*Aim of the exercise*.
Look through the data that follows and copy each line with the string "image".

-- Opening Marker --

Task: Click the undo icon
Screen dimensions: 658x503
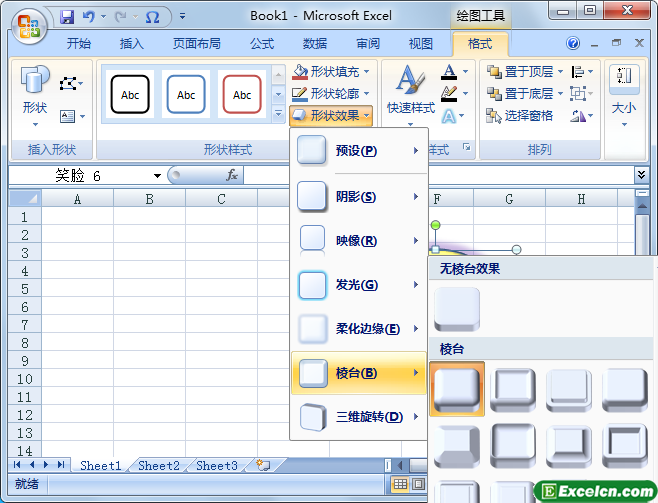Action: pos(89,17)
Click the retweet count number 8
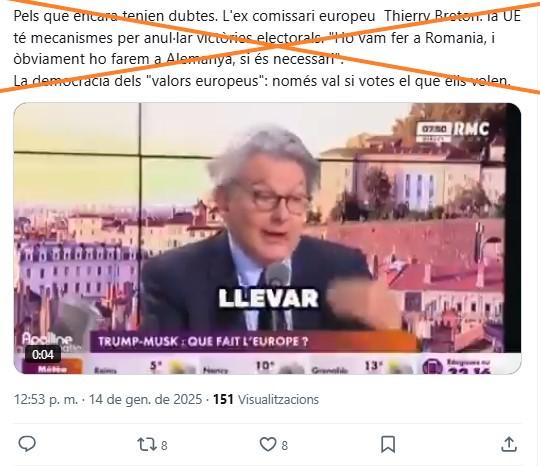Viewport: 540px width, 466px height. tap(164, 445)
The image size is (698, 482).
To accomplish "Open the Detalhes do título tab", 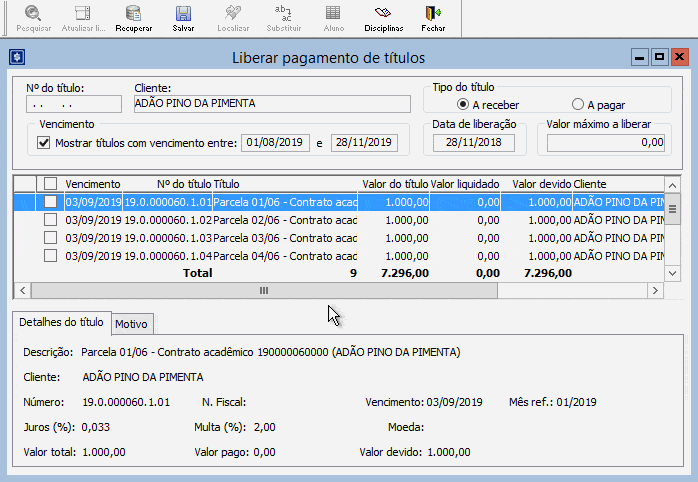I will 61,322.
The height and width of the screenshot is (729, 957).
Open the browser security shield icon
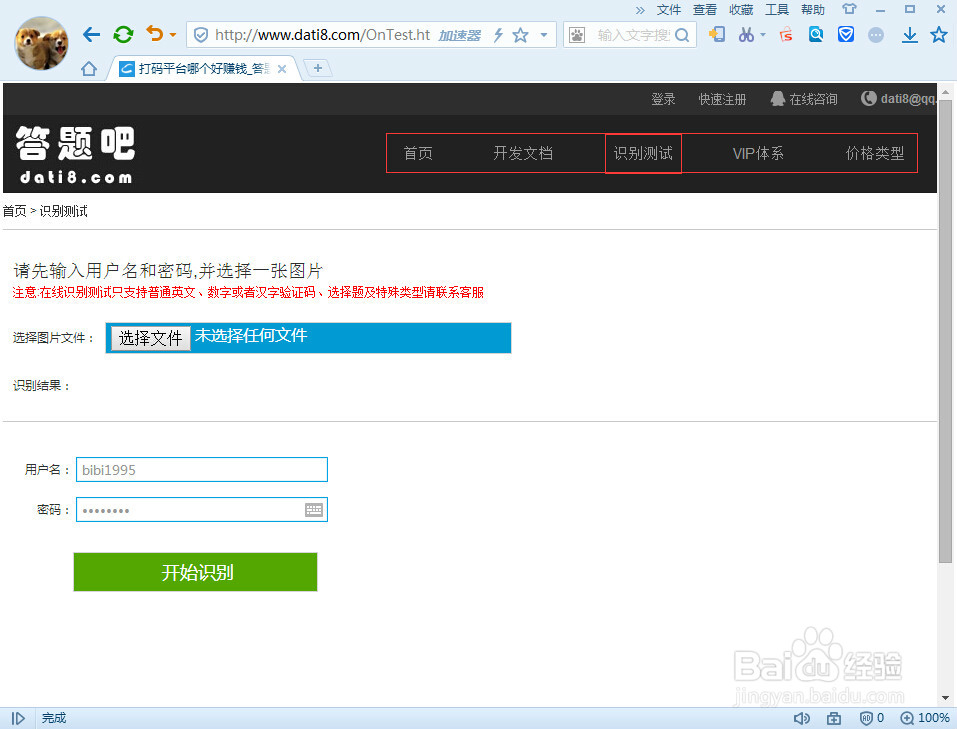846,34
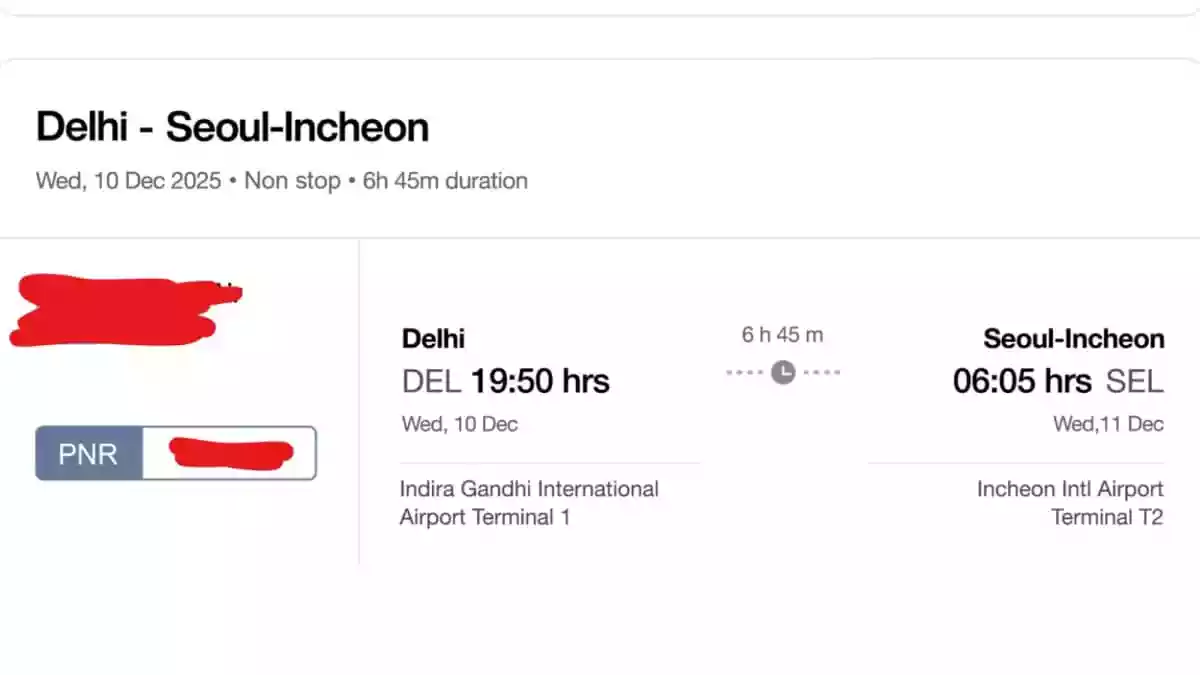1200x675 pixels.
Task: Click the redacted airline name block
Action: point(120,311)
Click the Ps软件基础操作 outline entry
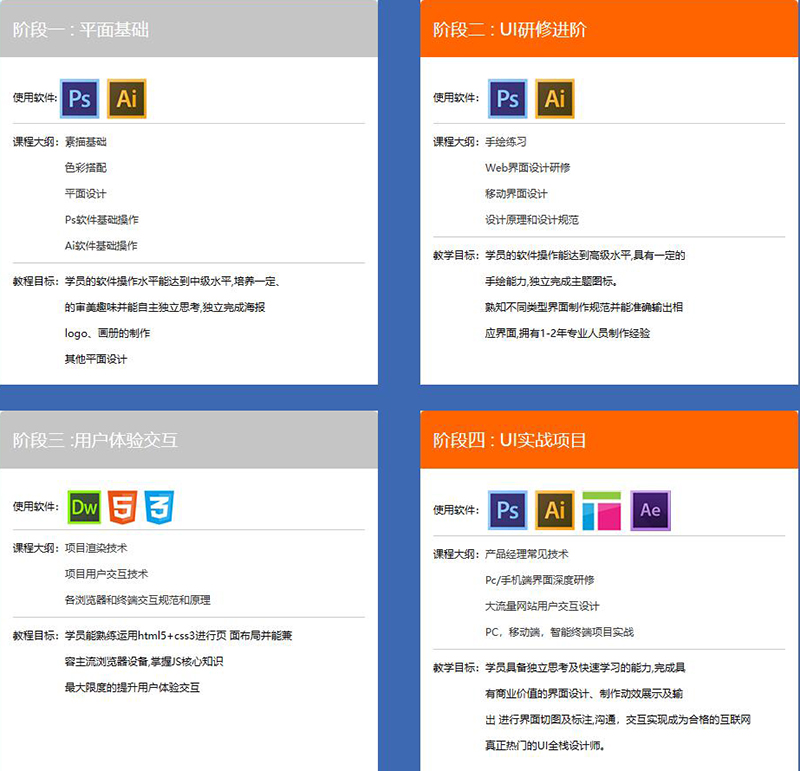Viewport: 800px width, 771px height. tap(102, 220)
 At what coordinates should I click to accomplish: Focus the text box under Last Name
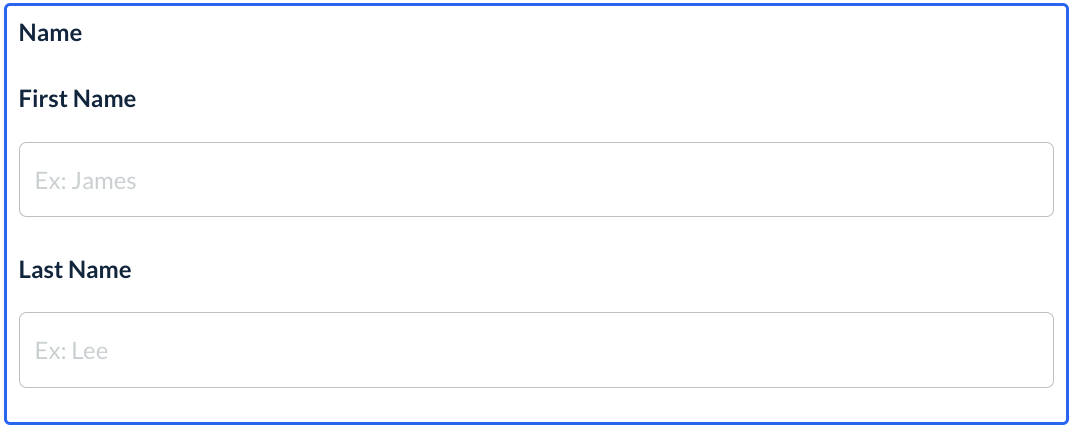(x=536, y=350)
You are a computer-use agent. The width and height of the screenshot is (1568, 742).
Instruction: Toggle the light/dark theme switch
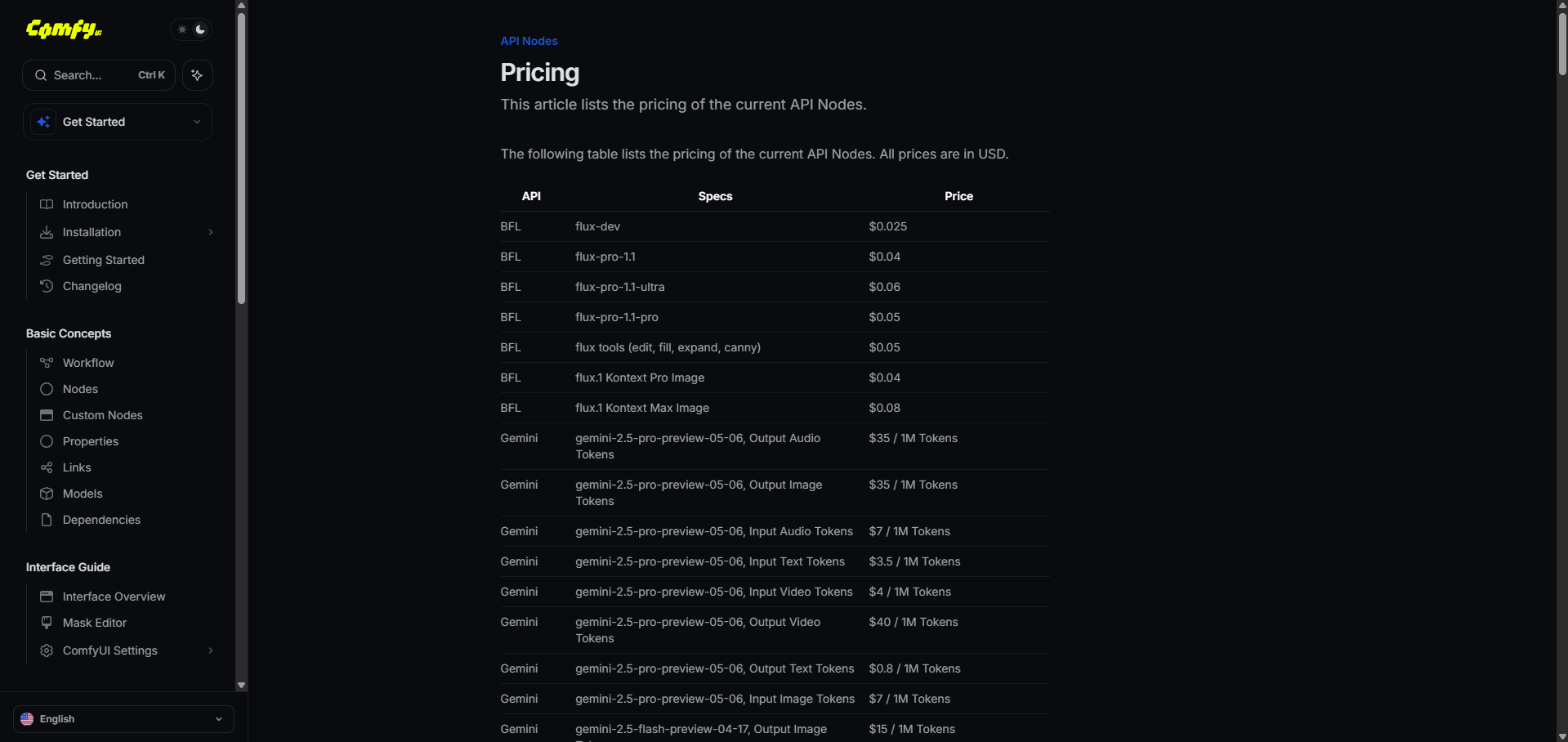pyautogui.click(x=191, y=29)
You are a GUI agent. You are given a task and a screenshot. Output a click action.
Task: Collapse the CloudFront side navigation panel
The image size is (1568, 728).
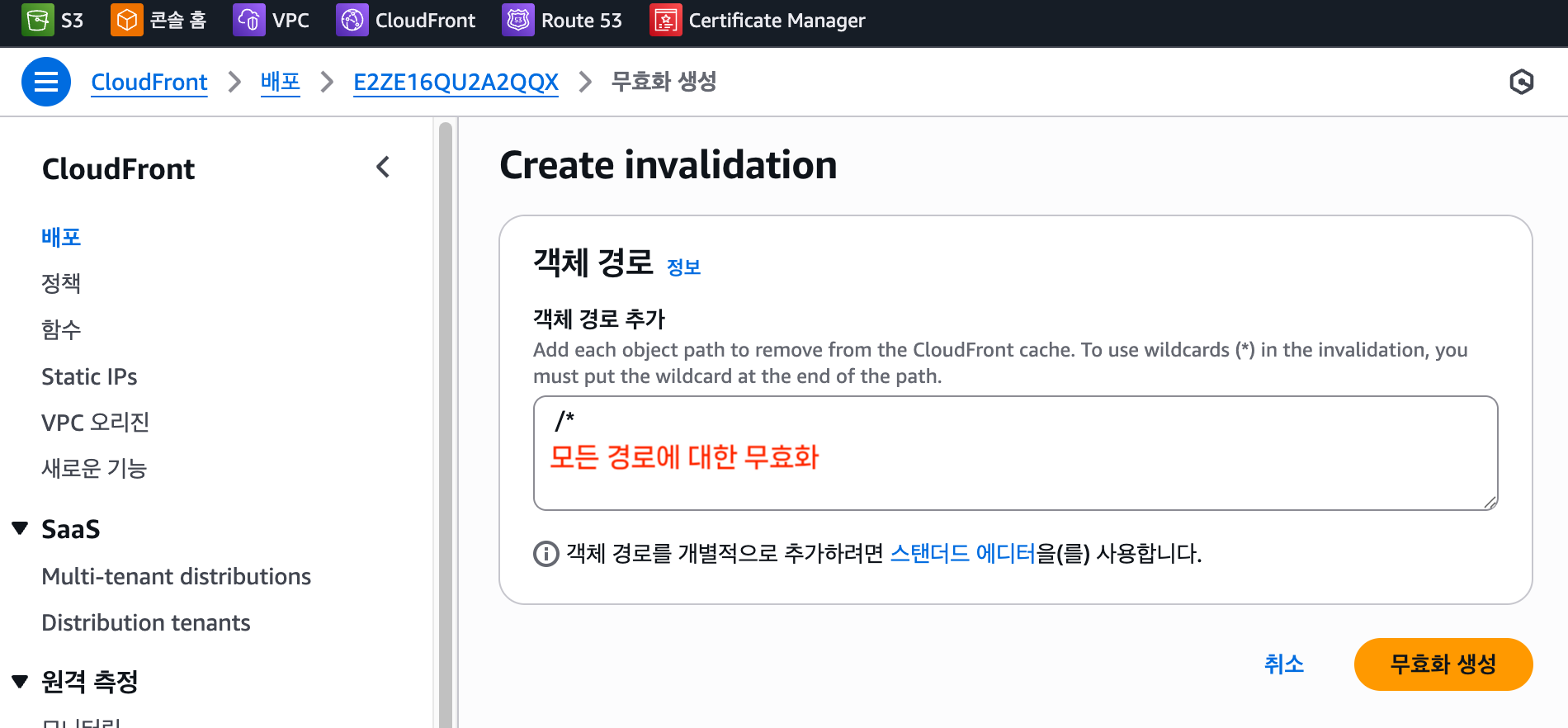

-- Closing Marker --

*Exercise answer*.
The image size is (698, 482).
The image size is (1568, 728).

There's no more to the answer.